_Supplied material_
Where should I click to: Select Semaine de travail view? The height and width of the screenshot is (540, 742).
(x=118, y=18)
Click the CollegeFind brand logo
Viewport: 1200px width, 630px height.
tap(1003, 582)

_What you are asked to do_
Every entry should be restated word for word.

_Answer for the task_
Where should I click to: Select Semaine de travail view? The height and width of the screenshot is (540, 742).
(x=118, y=18)
Click the CollegeFind brand logo
Viewport: 1200px width, 630px height.
tap(1003, 582)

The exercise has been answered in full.